La bougie


Sans cesse sur le départ,
Sans cesse se déshabillant de sa parure,
Sans cesse s’étirant dans le sommeil,
Sans cesse bavardant avec le silence des murs,
Sans cesse brûlant son lien avec la vie,
Sans cesse réinventant le temps qu’elle fond en éternité s’écoulant en abandon,
Sans cesse agacée par mon souffle qu’elle menace d’un duel,

Son cœur sombre se lie à son éclat,
Jusqu’à ce qu’elle cesse,
Comme le miracle de la vie transparente sur la mort,
Pareil à l’amour,
D’éclairer la pudeur de la conscience
Sur la robe de l’éternité plus tôt oubliée
Qu’elle retrouve, d’un cœur bleu, pour avoir brillé.

Notre père de mort


Tandis que l’eau s’esclaffe en s’écoulant,
La transparence en chacun
Ne peut être qu’en se disant.
Le mystère est une sécheresse
Que seules quelques larmes tentent en vain
De perler comme quelques étoiles
Tandis qu’il devient notre manteau,
Tandis qu’il est froid et souffle toute flamme,
Tandis qu’il est notre père de mort.

Automne


Sous les rêves devenus froids et secs, l’enfant transparent jouait avec les cadavres de son printemps.

Comme pour profiter des dernières couleurs, de ses doigts verts et inombrables, le jardinier tentait d’ordonner la mort.
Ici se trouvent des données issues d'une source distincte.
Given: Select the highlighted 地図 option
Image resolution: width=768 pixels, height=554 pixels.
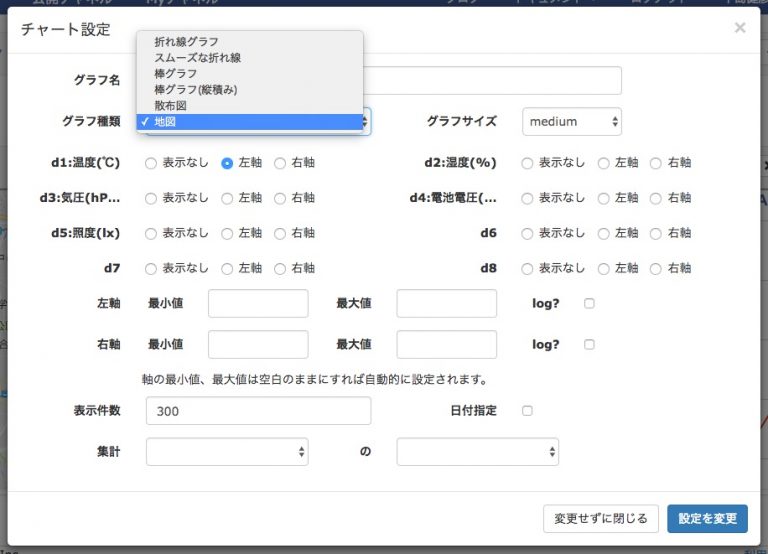Looking at the screenshot, I should coord(164,122).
Mais ne vivant qu’au présent, le vent se moquait de ce que disait l’instant.

Danse !


Danse ! Pose tes chaussures rouges et danse le blues.
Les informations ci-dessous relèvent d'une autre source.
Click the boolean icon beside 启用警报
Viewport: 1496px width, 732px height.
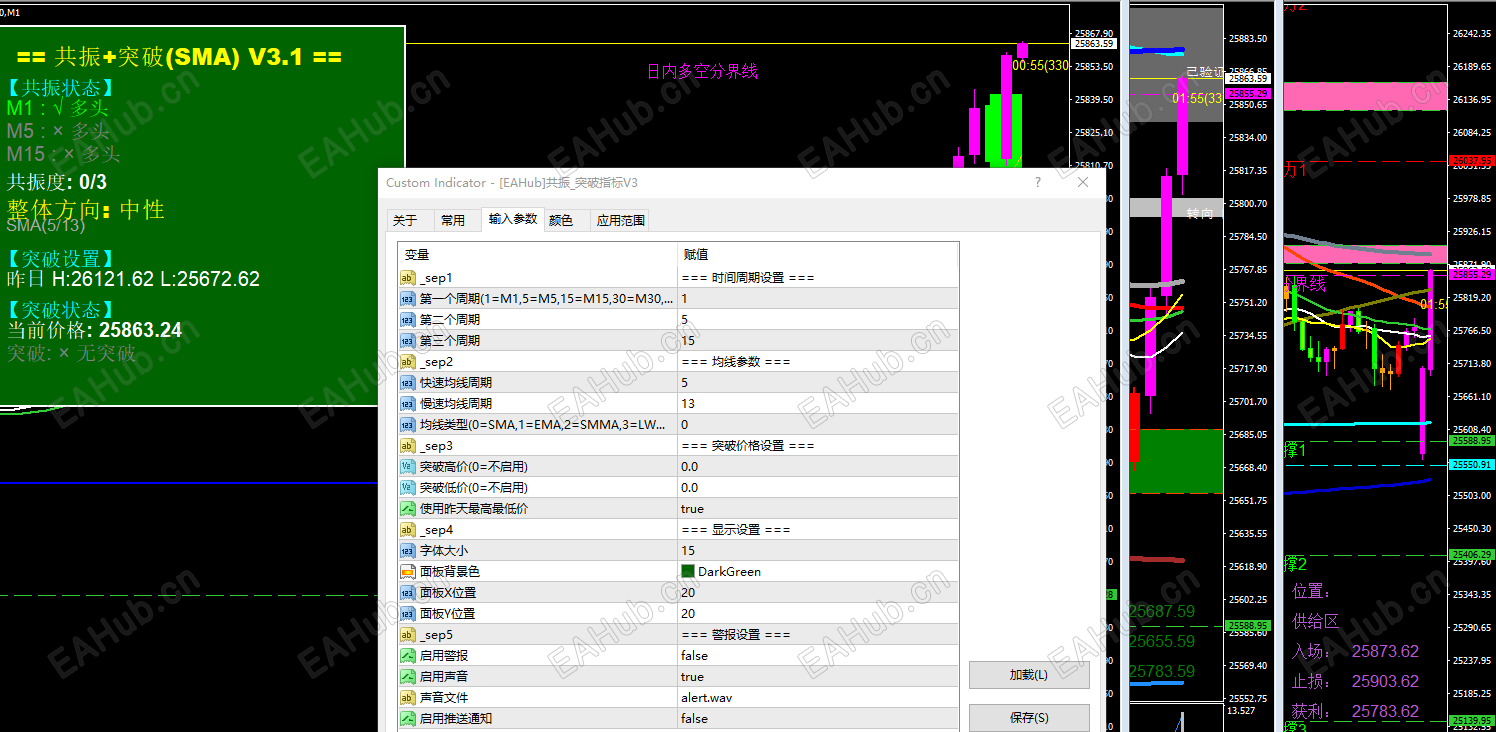click(406, 655)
Je suis mort aujourd’hui, c’était un autre jour et le temps gagné se grave encore en temps perdu. Je vois la lumière j’entends le bruit sans autre caresse que celle des saisons aussi lourdes que ma stèle et qui se succèdent sur mes épaules. Je suis mort aujourd’hui, c’était un autre jour, et il se peut que tu t’en souviennes. La nuit s’est posée en écho, celui qu’on suggère à la joie avant de se taire.

Danse ! Pose tes chaussures rouges et danse le blues.

La vérité se dit d’abord en faits et non en mots choisis. Un jour la mort m’offrira mon désir, un jour je serai mort d’être jeune.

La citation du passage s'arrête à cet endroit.